Swiss Institute of Bioinformatics, University of Lausanne, Lausanne, Switzerland.
Stat Med. 2013 Sep 20;32(21):3737-51. doi: 10.1002/sim.5792. Epub 2013 Apr 23.
We present a Bayesian approach for estimating the relative frequencies of multi-single nucleotide polymorphism (SNP) haplotypes in populations of the malaria parasite Plasmodium falciparum by using microarray SNP data from human blood samples. Each sample comes from a malaria patient and contains one or several parasite clones that may genetically differ. Samples containing multiple parasite clones with different genetic markers pose a special challenge. The situation is comparable with a polyploid organism. The data from each blood sample indicates whether the parasites in the blood carry a mutant or a wildtype allele at various selected genomic positions. If both mutant and wildtype alleles are detected at a given position in a multiply infected sample, the data indicates the presence of both alleles, but the ratio is unknown. Thus, the data only partially reveals which specific combinations of genetic markers (i.e. haplotypes across the examined SNPs) occur in distinct parasite clones. In addition, SNP data may contain errors at non-negligible rates. We use a multinomial mixture model with partially missing observations to represent this data and a Markov chain Monte Carlo method to estimate the haplotype frequencies in a population. Our approach addresses both challenges, multiple infections and data errors.
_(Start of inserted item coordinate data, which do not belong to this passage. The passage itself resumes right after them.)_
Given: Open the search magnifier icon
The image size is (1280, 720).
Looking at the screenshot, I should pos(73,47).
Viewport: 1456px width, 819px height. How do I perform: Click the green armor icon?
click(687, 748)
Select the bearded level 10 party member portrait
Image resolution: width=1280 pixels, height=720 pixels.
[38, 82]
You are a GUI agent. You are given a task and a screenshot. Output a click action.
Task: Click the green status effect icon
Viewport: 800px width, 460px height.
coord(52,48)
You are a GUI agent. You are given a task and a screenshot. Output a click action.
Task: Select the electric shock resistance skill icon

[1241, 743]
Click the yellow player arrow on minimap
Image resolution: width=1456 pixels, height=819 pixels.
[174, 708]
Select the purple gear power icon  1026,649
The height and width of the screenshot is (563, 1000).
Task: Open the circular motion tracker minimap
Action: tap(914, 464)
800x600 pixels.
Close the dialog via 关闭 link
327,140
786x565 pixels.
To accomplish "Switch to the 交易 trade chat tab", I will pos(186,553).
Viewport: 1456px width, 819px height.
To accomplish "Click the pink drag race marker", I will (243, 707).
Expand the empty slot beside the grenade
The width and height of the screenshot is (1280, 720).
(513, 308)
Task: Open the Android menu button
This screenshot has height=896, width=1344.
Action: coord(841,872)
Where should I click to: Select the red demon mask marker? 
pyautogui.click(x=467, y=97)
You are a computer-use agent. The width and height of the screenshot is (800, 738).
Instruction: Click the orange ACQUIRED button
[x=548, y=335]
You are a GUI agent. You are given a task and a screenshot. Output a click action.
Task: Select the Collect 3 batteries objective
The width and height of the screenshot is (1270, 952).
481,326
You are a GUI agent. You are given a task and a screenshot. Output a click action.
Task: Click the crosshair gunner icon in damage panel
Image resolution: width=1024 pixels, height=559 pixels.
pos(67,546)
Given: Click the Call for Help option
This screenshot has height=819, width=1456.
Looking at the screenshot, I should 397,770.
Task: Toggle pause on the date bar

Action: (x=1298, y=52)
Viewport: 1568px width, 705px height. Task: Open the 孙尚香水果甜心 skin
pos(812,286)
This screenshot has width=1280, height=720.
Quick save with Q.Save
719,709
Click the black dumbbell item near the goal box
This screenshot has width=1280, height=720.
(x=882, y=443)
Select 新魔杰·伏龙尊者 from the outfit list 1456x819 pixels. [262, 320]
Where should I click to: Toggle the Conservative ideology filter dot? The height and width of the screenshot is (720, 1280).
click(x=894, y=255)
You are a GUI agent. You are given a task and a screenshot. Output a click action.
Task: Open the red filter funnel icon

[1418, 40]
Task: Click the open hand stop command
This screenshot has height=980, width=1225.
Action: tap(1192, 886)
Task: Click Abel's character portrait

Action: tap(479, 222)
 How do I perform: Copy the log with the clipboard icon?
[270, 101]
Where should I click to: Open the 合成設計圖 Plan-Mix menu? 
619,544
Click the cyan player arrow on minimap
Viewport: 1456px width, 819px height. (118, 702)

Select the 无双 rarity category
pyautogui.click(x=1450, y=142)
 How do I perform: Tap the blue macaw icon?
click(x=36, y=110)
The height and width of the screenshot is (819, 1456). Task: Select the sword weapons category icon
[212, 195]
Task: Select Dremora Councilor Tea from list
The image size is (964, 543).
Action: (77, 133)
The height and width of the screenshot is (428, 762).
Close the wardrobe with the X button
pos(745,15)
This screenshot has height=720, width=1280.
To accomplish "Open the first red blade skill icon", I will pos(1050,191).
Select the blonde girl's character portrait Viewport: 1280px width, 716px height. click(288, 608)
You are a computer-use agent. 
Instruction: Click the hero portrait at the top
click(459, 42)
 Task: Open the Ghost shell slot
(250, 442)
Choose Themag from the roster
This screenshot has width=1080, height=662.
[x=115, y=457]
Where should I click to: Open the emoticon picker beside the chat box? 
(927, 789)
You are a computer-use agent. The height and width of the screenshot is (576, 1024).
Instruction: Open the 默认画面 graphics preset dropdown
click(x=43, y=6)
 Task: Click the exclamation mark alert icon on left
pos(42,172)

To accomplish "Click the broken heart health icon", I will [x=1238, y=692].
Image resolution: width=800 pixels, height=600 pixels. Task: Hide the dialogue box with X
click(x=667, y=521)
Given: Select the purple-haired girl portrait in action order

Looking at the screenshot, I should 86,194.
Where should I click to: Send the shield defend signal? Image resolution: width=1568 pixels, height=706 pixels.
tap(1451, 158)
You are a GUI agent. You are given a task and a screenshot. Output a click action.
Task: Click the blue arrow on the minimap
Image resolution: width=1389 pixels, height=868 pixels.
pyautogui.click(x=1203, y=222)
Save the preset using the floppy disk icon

我们提出了一种贝叶斯方法,通过使用来自人类血液样本的微阵列 SNP 数据来估计疟原虫寄生虫恶性疟原虫中多单核苷酸多态性(SNP)单倍型的相对频率。每个样本都来自疟疾患者,其中可能包含一个或多个遗传上不同的寄生虫克隆。含有具有不同遗传标记的多个寄生虫克隆的样本带来了特殊的挑战。这种情况类似于多倍体生物。每个血液样本的数据表明,在各种选定的基因组位置,血液中的寄生虫是否携带突变型或野生型等位基因。如果在多感染样本中的给定位置同时检测到突变型和野生型等位基因,则数据表明存在两种等位基因,但比例未知。因此,数据仅部分揭示了在不同寄生虫克隆中出现的特定遗传标记组合(即检查 SNP 之间的单倍型)。此外,SNP 数据可能以不可忽略的速率包含错误。我们使用具有部分缺失观测值的多项混合模型来表示此数据,并使用马尔可夫链蒙特卡罗方法来估计群体中的单倍型频率。我们的方法解决了这两个挑战,即多重感染和数据错误。